[TASK MATERIAL]

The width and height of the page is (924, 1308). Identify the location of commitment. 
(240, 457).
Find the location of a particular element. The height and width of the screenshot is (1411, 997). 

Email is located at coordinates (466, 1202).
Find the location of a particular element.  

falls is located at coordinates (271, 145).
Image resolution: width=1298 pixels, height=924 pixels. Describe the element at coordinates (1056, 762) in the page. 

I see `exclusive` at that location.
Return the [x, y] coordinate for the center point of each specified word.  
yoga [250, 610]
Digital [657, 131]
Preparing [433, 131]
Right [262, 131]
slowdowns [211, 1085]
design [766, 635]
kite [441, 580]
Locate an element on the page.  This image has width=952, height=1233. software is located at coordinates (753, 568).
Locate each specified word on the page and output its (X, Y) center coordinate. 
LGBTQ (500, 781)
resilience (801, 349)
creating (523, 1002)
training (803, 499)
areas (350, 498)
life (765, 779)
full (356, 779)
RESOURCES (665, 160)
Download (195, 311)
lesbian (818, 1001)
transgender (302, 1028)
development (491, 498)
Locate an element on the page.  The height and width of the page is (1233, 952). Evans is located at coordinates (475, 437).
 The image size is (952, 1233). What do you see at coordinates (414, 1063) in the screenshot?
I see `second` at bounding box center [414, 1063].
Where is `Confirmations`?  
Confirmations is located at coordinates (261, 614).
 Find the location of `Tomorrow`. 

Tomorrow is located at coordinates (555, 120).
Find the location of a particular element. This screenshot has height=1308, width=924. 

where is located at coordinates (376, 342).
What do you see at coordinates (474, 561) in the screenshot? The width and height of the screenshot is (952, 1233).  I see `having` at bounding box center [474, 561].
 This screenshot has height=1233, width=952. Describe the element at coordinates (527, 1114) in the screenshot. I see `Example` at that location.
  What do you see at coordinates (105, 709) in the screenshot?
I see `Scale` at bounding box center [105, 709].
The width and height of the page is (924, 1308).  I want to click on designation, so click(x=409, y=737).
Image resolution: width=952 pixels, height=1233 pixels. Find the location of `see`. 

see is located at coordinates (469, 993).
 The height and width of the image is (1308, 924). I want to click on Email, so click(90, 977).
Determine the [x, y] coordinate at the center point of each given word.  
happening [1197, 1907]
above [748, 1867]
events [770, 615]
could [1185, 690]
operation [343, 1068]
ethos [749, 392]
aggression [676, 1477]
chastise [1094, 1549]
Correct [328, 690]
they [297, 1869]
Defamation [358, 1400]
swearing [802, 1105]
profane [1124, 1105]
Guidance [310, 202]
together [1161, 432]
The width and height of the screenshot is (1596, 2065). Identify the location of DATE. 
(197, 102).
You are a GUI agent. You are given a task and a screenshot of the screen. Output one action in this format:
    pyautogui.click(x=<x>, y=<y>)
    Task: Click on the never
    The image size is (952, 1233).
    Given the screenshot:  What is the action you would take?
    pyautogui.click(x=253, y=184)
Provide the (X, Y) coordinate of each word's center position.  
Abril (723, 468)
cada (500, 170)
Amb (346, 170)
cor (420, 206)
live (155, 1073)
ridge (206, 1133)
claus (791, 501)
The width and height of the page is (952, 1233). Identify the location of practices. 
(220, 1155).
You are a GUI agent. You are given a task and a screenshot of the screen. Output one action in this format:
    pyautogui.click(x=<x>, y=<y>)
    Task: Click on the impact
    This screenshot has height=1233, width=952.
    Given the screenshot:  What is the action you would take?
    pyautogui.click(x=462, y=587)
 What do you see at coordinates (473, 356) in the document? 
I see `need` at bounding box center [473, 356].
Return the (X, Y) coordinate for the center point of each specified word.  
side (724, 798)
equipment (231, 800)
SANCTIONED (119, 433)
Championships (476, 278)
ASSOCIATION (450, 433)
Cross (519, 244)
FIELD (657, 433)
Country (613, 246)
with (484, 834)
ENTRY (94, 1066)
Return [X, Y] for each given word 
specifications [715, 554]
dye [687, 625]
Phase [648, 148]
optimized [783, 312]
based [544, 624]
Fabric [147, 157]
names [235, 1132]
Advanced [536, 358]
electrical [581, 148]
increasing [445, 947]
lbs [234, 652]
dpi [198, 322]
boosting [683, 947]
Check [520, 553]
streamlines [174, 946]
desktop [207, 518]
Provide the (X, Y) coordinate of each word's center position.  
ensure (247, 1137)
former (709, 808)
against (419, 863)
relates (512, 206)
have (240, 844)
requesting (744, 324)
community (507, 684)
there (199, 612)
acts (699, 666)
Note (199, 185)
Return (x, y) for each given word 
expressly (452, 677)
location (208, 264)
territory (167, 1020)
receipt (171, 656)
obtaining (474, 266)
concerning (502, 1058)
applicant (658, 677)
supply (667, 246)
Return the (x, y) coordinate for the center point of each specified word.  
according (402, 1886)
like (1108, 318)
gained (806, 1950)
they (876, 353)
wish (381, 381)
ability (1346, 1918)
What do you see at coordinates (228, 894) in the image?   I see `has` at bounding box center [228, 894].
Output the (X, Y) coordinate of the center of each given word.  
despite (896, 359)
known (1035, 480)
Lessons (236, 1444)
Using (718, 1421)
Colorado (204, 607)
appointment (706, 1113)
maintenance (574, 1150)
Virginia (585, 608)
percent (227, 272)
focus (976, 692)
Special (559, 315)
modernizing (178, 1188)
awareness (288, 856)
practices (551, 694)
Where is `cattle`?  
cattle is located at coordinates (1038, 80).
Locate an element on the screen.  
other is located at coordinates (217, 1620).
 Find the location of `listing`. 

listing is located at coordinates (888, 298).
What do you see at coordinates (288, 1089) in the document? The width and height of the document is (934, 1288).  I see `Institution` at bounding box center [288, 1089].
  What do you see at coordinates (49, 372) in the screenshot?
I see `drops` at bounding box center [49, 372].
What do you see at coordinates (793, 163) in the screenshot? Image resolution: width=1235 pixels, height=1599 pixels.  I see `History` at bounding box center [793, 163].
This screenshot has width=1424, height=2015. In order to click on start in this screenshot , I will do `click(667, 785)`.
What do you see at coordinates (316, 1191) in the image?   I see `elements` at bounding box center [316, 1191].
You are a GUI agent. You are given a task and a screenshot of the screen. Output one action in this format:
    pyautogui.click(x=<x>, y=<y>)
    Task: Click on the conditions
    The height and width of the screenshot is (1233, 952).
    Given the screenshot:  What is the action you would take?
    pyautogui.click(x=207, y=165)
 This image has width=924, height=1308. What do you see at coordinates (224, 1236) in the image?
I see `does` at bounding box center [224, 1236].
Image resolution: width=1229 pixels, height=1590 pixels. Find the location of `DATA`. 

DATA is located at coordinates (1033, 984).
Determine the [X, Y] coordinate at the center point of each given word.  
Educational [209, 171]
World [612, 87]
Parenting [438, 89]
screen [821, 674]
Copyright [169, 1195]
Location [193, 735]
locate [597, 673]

[SET TASK]
Copy out the records above verbatim, from the line containing "What do you see at coordinates (793, 163)" through the line containing "center [224, 1236].", inclusive.

[SOLUTION]
What do you see at coordinates (793, 163) in the screenshot? Image resolution: width=1235 pixels, height=1599 pixels.  I see `History` at bounding box center [793, 163].
This screenshot has width=1424, height=2015. In order to click on start in this screenshot , I will do `click(667, 785)`.
What do you see at coordinates (316, 1191) in the image?   I see `elements` at bounding box center [316, 1191].
You are a GUI agent. You are given a task and a screenshot of the screen. Output one action in this format:
    pyautogui.click(x=<x>, y=<y>)
    Task: Click on the conditions
    The height and width of the screenshot is (1233, 952).
    Given the screenshot:  What is the action you would take?
    pyautogui.click(x=207, y=165)
 This image has width=924, height=1308. What do you see at coordinates (224, 1236) in the image?
I see `does` at bounding box center [224, 1236].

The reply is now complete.